俺様御曹司は無垢な彼女を愛し尽くしたい
「奈々、きっとお金出せって言ってるのよ。弁償しろ、みたいな? だからお金渡して許してもらおう?」

「う、うん、そうだね」

はたしていくら渡せばいいものか、悩みながら奈々がショルダーバッグから財布を取り出そうとしたとき、横からすっと腕が伸びてきて財布を出すのを止められた。驚いて顔を上げると、背の高いスーツを着た男性がサングラス越しにこちらを睨んでいる。

「こんなところで易々と財布を出すな。すべて取られるぞ」

冷たく言い放たれたのに、その低く落ち着いた声音に奈々はまるで時間が止まったかのようにその場で動けなくなった。流ちょうな日本語は、彼が日本人であるかを証明してくれる。顔はサングラスでよくわからないけれど。

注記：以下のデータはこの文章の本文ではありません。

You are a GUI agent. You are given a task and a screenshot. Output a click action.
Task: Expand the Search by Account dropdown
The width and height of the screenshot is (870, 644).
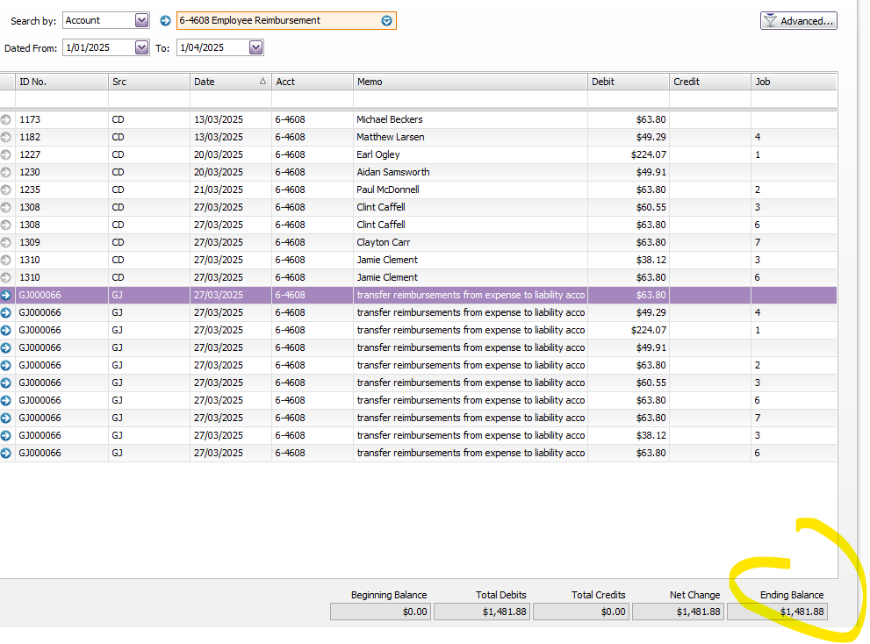pos(141,20)
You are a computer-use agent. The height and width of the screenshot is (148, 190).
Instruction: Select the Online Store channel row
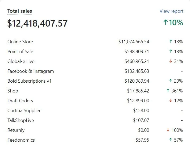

彼はスーツのポケットから札を何枚か取り出し怒鳴り散らしている男に握らせると、何か英語でしゃべった。奈々と朋子には一体何が起きているのかさっぱりわからなかったが、盛大な舌打ちと共に男が去っていったので彼が何かしら撃退してくれたことだけは理解した。

「すみません、ありがとうございました」

「ツアー客ならちゃんと団体行動しておかないと変なヤツに絡まれる。海外は日本と違うんだからな。覚えておけ。あと、眼鏡はグラスじゃなくグラッシーズだ」

サングラスを掛けているのでしっかりとした表情は読み取れない。ただ、睨まれていることだけはわかる。奈々と同じくらいの年代に見えるのに、ずいぶんと海外慣れしているように見受けられた。彼はふんと鼻で笑うと、そのまま人の波へ消えていった。

「奈々ぁ、怖かったよぅ~」

朋子が奈々にしがみつきぐじゅぐしゅと泣く。そうこうしているうちにようやく現地ガイドが騒動に気づいて駆けつけ、奈々と朋子は無事に団体の輪の中に戻ることができた。

この後、彼の言いつけ通り団体行動乱さず楽しい旅行になったが、妙に説教くさく叱られたその出来事が奈々は忘れられなかった。